Validator error severity
My next hate is the severity of these errors are often mis-quoted. Don’t get me wrong, validating your website is good practice, but not critical for SEO. A random unclosed paragraph tag, or site that uses ‘b’ tags instead of ‘strong’ tags is of little worry to me. I can spend my time of much more important, valuable areas – at the end of the day this won’t effect your SEO or the way the page displays. However, when there are more serious (or hard) errors iccur these could very well stop the page from rendering all together. The latter is of course an erro you should take note of and fix quickly. However, minor syntax errors are of little concern. At the end of the day, pages that have an expected layout and content that the bots can consume easily is my major concern. However, pages that validate fully don’t give you SEO benenfit at all, however nice it is to have.
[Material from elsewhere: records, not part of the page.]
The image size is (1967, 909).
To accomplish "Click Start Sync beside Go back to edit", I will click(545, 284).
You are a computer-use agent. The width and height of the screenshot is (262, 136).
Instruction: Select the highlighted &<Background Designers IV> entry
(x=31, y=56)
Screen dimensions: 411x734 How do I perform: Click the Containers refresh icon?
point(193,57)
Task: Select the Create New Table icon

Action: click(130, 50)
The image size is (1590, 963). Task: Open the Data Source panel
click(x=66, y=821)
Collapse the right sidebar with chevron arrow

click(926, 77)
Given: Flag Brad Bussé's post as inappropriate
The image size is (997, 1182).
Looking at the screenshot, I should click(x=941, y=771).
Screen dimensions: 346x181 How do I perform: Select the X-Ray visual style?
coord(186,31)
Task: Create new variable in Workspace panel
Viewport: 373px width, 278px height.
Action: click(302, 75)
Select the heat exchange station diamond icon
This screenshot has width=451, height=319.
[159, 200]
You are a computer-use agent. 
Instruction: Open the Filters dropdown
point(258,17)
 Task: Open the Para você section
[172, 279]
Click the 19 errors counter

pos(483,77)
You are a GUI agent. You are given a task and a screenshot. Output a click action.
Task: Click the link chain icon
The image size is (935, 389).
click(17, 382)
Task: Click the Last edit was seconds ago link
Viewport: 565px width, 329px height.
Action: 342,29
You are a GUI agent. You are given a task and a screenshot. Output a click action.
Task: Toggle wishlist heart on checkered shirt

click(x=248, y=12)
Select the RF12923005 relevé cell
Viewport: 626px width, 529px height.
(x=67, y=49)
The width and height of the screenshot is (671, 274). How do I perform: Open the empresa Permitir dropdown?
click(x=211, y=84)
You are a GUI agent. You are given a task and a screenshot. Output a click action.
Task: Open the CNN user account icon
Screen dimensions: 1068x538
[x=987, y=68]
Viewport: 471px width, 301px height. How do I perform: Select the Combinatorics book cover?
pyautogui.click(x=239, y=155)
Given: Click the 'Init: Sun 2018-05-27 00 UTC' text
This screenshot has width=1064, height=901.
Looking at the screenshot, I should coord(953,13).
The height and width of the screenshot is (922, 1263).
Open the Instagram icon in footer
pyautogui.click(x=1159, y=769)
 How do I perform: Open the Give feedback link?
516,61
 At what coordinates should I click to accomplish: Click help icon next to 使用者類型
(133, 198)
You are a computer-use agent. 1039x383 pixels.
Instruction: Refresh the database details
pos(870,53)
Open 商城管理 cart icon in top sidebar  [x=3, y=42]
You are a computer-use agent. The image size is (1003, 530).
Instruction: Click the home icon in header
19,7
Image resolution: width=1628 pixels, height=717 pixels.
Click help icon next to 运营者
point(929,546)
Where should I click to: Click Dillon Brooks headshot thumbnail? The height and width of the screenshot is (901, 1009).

Full validation isn’t always possible
Another point is that full validation isn’t always possible. For instance, getting your site to display correctly across the plethora of browsers available can cause validation errors. This brings me to another issue. At lot of people seem to assume that a page that doesn’t pass the W3C validation is badly coded. I’ll use the example of the Google home page here. This page doesn’t validate due to a numbers of reason including the numbers of browsing devices it needs to cater for and page size (saving them a lot of money). By the latter logic, Google is a badly made webpage, I think not. I’m really not going into this anymore as it infuriates me so much. There is a trend where someone checks a page through the validator, if it fails they instanyly make a judgement that the site is badly made.
To conclude, at the minute there really is no evidence to suggest that Google factors in the validity of your code. In time search engines use it as a ranking factor, simialr to how Google began to use loading speed as a minor ranking factor. Validating or not is NOT the same thing as serious HTML errors that hinder crawling and indexing – this is one huge SEO scam in my opinion and is pushed upon unsuspecting an unknowledgable clients. Furthermore, I’m yet to see a site built so badly that it has failed to be included in search engines.For me, quality, quthorative content will always be at the heart of SEO, not coding syntax.
I’m also not saying that W3C validation should be ignored. Tomorrow, Google could well decide that W3C validation is a must and a suddenly a major ranking factor. However, for the time being, is a bit of a none issue for me.
Is W3C validation good practice for web developers, definately. Is W3C validation a must for SEO, not right now. Are SEO and W3C validation highly linked right now, very unlikely.